Polícia investiga fraude em contrato milionário de ONG da produtora de filme sobre Jair Bolsonaro
Inquérito apura contrato de R$ 108 milhões firmado pela Prefeitura de São Paulo para instalação de Wi-Fi em comunidades
247 - A Polícia Civil de São Paulo abriu um inquérito para investigar suspeitas de fraude em um contrato firmado entre a Prefeitura de São Paulo e o Instituto Conhecer Brasil (ICB). A entidade é presidida por Karina Gama, sócia da produtora responsável pelo filme Dark Horse, sobre Jair Bolsonaro (PL).
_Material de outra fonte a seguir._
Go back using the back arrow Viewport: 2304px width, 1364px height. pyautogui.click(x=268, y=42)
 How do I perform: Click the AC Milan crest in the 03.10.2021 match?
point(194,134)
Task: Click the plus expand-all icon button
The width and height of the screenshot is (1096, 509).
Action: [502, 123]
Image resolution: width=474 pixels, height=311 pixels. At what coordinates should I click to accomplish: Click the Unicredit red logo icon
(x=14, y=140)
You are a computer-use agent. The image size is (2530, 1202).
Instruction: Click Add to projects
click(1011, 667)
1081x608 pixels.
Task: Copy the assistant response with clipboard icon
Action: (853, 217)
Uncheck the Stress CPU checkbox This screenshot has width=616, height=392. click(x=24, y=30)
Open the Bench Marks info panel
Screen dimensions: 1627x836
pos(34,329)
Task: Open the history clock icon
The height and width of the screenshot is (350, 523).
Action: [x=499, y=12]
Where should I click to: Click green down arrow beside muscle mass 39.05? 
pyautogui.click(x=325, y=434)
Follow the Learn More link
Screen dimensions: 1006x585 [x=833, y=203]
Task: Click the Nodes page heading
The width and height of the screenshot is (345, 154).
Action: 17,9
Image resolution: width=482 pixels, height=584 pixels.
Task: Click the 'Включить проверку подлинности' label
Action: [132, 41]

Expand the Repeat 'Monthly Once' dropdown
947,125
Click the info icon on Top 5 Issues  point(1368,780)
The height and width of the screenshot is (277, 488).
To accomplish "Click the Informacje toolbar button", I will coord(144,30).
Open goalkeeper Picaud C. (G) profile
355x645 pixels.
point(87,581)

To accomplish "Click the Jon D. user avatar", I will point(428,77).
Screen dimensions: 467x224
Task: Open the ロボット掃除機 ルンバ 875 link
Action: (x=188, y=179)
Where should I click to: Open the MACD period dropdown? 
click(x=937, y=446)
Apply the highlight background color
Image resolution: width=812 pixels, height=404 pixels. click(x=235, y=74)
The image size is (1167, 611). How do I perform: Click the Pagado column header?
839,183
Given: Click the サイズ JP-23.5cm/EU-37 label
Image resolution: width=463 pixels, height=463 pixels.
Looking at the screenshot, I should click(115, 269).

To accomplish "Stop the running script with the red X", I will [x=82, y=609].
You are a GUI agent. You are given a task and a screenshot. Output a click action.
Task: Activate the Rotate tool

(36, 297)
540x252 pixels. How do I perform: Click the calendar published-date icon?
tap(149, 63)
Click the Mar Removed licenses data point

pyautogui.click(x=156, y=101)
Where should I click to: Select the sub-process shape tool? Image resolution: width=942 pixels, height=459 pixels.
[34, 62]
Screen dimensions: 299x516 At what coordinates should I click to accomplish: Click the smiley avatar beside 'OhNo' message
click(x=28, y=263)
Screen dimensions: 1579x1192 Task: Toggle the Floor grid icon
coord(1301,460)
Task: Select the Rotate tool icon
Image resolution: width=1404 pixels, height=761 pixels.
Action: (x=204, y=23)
As informações são do Metrópoles.
A investigação foi instaurada pela 2ª Delegacia da Divisão de Crimes contra a Administração (DICCA) em 31 de maio. O inquérito apura possíveis crimes de fraude em licitação, irregularidades na execução de contrato público e desvio de verbas relacionados a um acordo de R$ 108 milhões firmado com a Secretaria Municipal de Inovação e Tecnologia (SMIT).
O contrato previa a instalação e manutenção de cerca de 5 mil pontos de Wi-Fi em comunidades da capital paulista. A investigação foi aberta após uma notícia de fato encaminhada pelo Ministério Público com base em reportagem publicada pelo site Intercept.
Entre os pontos analisados pelos investigadores está a suspeita de que recursos do contrato possam ter sido utilizados para financiar o filme sobre Bolsonaro, produzido pela GoUp Entertainment.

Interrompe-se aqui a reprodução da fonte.